#### PROBLEM:
From the very first line of the records through the line that contains "The width and", repeat everything exactly except the pictures, and add nothing.

#### AVAILABLE DATA:
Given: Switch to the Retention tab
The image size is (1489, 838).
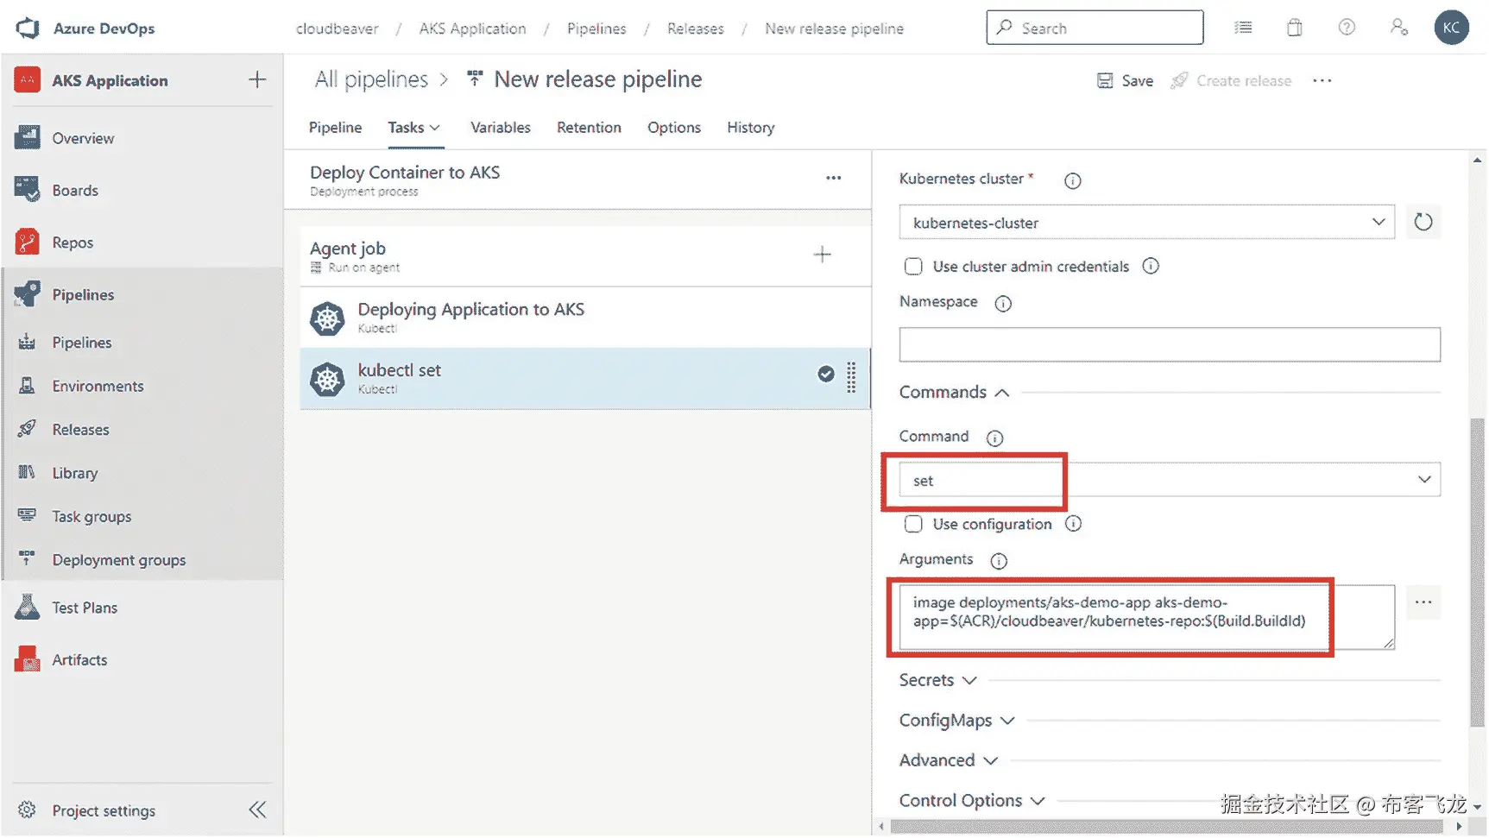Looking at the screenshot, I should click(589, 128).
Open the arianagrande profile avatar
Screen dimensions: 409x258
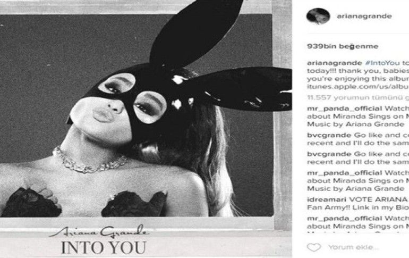coord(318,16)
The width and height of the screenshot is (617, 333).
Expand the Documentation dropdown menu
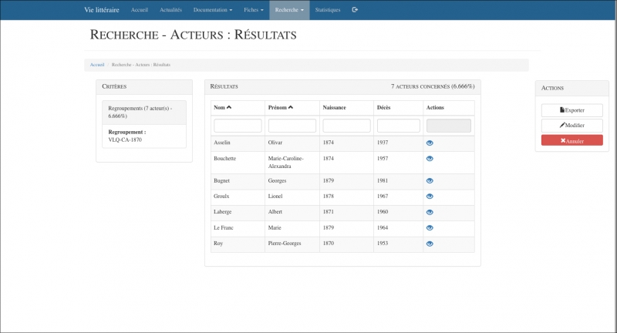coord(213,10)
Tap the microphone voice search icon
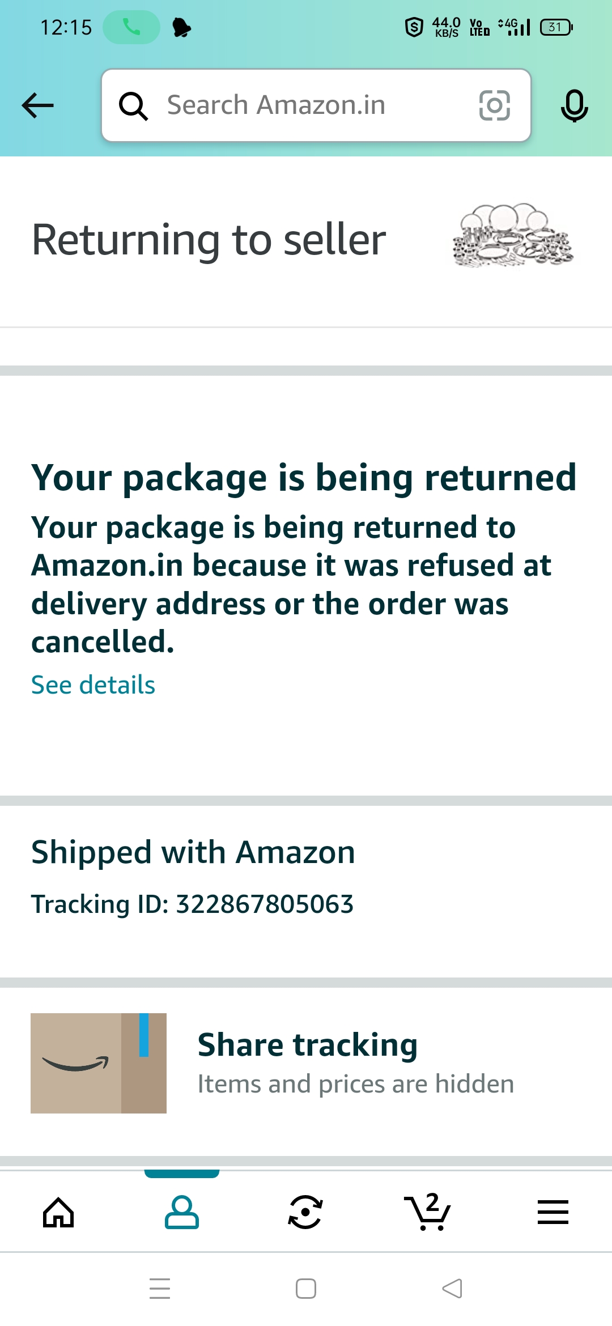This screenshot has height=1326, width=612. (x=574, y=105)
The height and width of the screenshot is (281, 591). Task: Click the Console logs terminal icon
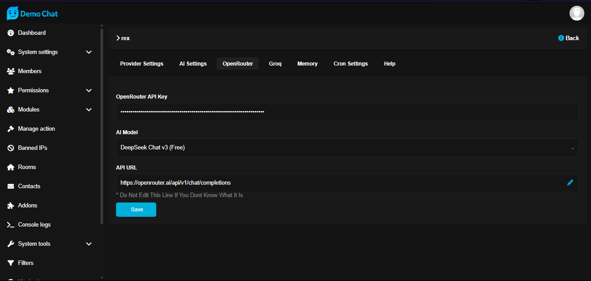click(x=11, y=225)
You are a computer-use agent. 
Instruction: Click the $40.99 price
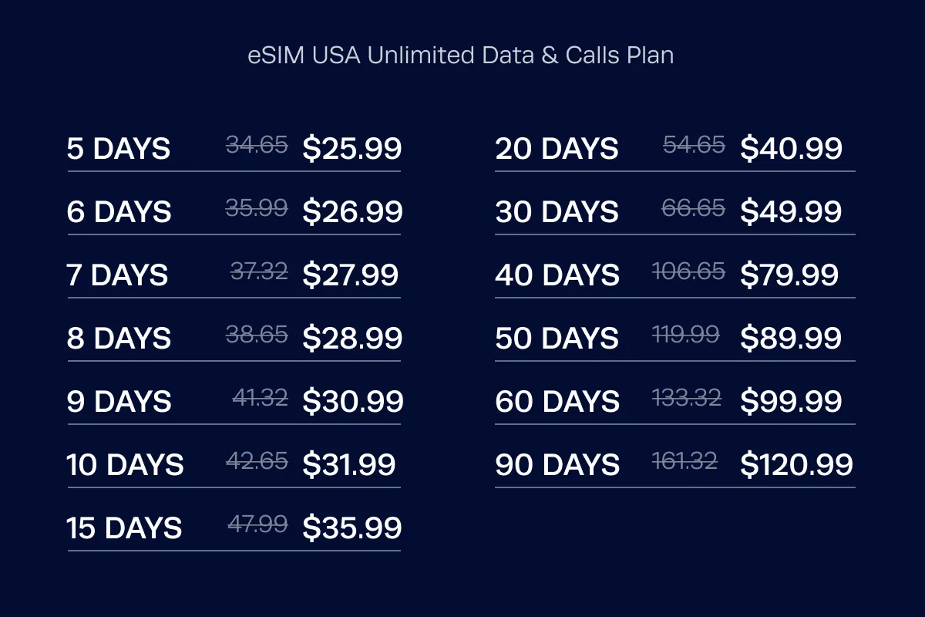(791, 148)
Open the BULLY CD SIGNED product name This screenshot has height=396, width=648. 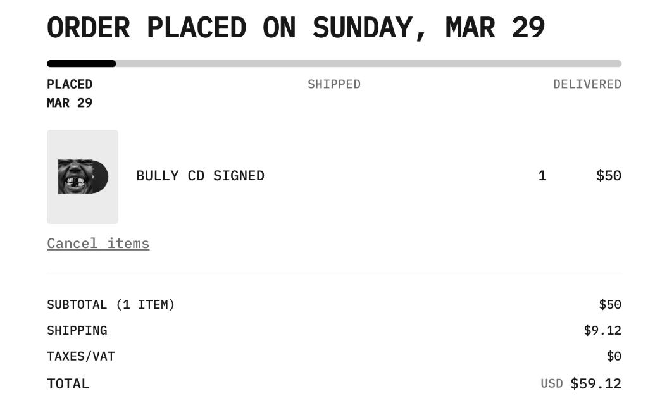coord(201,176)
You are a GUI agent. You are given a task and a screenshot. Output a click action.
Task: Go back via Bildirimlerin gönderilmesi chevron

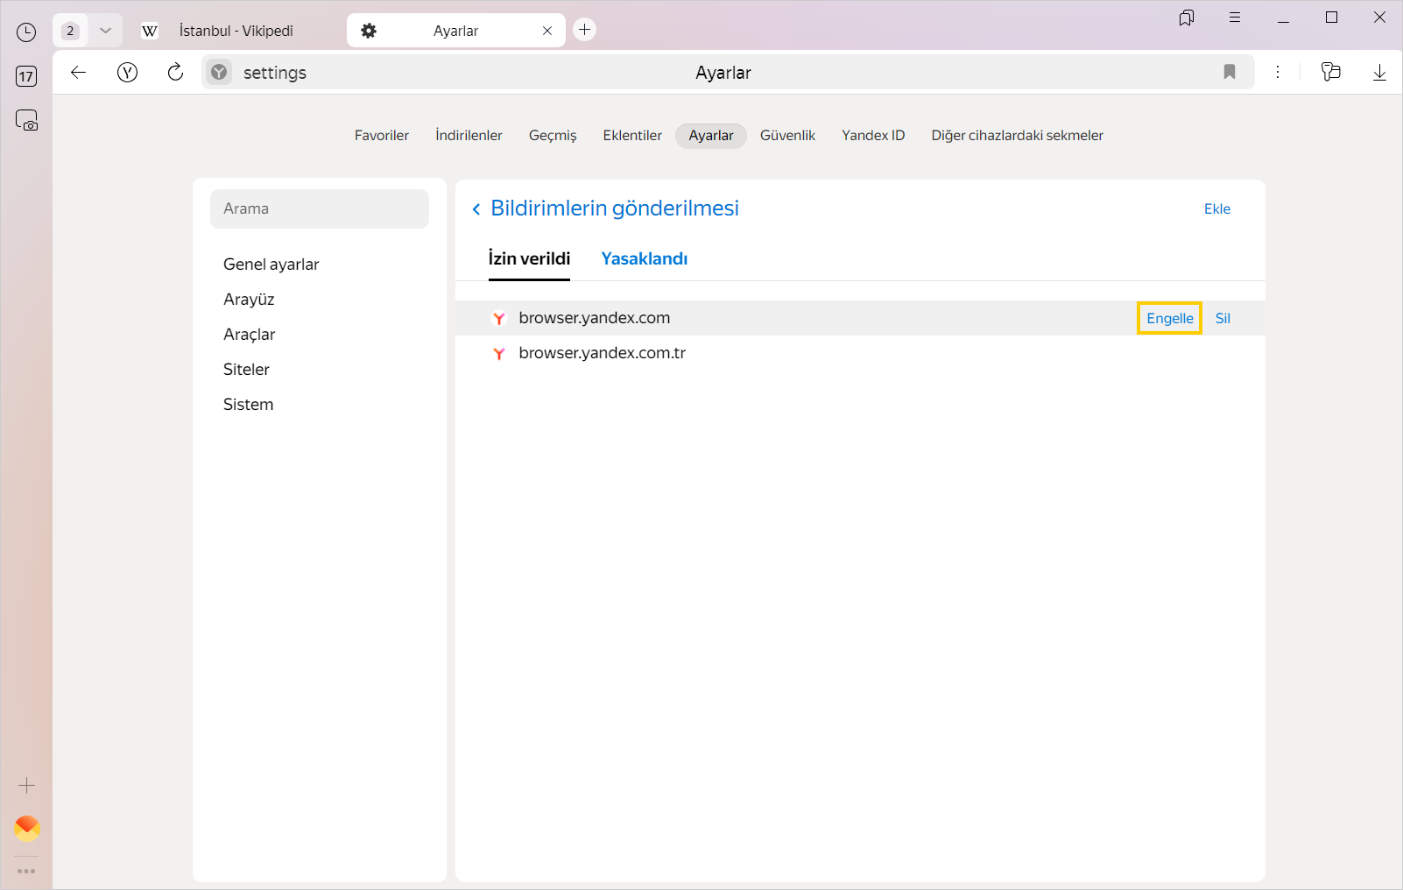click(x=476, y=208)
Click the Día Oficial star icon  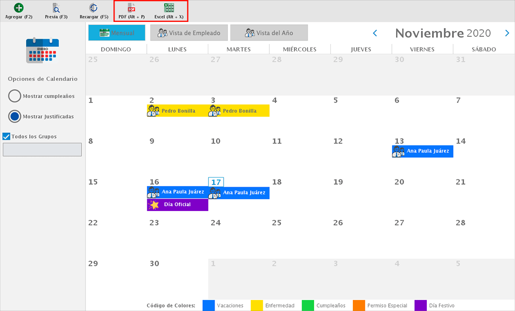coord(154,205)
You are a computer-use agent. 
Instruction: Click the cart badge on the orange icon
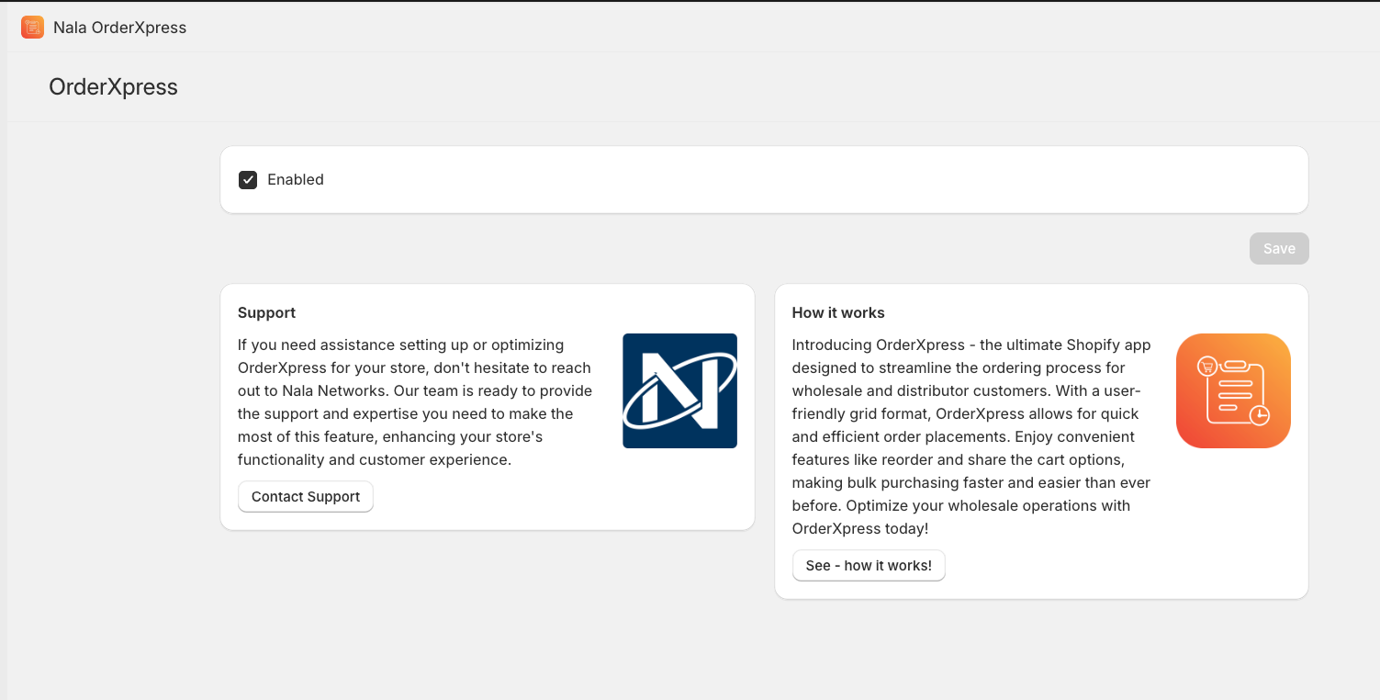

#### EXERCISE SOLUTION:
Given: Switch to the Retention tab
The image size is (1489, 838).
Looking at the screenshot, I should click(589, 128).
Open the arianagrande profile avatar
Screen dimensions: 409x258
coord(318,16)
The width and height of the screenshot is (617, 333).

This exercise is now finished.